Premierminister Burnhams erste Schritte: Sozialreform und „No 10 North“ unter Finanzierungsvorbehalt
Der neue britische Regierungschef Andy Burnham kündigt eine Reform der Sozialfürsorge an und eröffnet einen Regierungssitz in Manchester, während die Opposition ungedeckte Ausgaben kritisiert.
Der seit dem 20. Juli amtierende Premierminister Andy Burnham hat unmittelbar nach seinem Amtsantritt zwei innenpolitische Akzente gesetzt: Für die kommende Woche kündigte er einen Vorstoß zur Behebung der Krise in der Sozialfürsorge an, und am Freitag eröffnete er in Manchester die Außenstelle des Regierungssitzes „No 10 North“. Ein Sprecher der Downing Street erklärte, Burnham habe „den Mut, die schwierigsten Probleme anzugehen, die jahrelang ignoriert wurden“. Zugleich sieht sich der Labour-Politiker mit dem Vorwurf der Konservativen konfrontiert, seine parallel verkündeten Entlastungen – darunter die Senkung von Gewerbesteuern für Gaststätten, der Wegfall der Mehrwertsteuer auf Energierechnungen und die Deckelung von Bustickets auf zwei Pfund – seien nicht gegenfinanziert.
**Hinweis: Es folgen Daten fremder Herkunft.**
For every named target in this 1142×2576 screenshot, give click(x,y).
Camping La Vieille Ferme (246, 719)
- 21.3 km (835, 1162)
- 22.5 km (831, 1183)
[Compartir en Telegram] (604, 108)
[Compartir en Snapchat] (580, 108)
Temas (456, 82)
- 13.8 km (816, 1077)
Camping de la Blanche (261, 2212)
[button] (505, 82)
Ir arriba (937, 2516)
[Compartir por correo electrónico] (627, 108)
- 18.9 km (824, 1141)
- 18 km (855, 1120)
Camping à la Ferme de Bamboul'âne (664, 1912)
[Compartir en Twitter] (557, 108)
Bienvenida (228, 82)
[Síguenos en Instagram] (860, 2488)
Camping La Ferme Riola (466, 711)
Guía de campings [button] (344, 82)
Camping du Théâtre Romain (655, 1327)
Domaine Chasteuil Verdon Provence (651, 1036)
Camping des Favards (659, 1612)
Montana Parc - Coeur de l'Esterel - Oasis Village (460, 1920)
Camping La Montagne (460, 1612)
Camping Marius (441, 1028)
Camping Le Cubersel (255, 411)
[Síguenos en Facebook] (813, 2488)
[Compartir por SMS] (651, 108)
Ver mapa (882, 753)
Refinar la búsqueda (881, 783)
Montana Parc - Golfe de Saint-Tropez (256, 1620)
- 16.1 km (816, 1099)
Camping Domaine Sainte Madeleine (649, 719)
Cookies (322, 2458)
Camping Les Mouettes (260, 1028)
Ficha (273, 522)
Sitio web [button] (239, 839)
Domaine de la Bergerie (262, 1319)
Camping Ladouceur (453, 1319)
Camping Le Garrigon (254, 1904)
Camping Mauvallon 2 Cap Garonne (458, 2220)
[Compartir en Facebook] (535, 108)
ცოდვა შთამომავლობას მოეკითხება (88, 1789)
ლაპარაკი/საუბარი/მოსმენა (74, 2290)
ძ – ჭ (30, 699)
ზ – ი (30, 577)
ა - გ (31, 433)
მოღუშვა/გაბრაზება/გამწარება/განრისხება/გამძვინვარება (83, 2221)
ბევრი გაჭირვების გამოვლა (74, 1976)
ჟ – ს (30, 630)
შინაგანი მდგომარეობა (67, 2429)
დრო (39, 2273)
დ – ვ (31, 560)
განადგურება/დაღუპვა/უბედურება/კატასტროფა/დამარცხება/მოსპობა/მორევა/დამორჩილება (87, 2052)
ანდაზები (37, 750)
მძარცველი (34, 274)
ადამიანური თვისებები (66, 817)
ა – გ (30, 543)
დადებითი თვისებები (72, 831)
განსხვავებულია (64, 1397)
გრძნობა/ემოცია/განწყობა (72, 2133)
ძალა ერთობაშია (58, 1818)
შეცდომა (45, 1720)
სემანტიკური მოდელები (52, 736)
Die Denkfabrik Resolution Foundation beziffert die Kosten dieser Zusagen im Haushaltsjahr 2029/30 auf mehr als zwei Milliarden Pfund, was den fiskalischen Spielraum auf acht Milliarden Pfund verengen würde.
In der Europapolitik verfolgt Burnham, der sich 2016 als entschiedener Gegner des EU-Austritts positioniert hatte, einen Kurs der Vorsicht. Anand Menon, Direktor des Think-Tanks „UK in a Changing Europe“, sagte, die Konzentration auf innenpolitische Probleme sei Burnhams beste Chance, seine gegenwärtige Popularität zu bewahren. Das Vereinigte Königreich war im November 2025 dem von der EU eingerichteten Verteidigungsfonds Safe nicht beigetreten, weil der Regierung die Beitragszahlungen zu hoch erschienen. Für den für September geplanten EU-Großbritannien-Gipfel äußerte Menon die Erwartung, es wäre „schon eine Überraschung, wenn er erfolgreich über die Bühne ginge“.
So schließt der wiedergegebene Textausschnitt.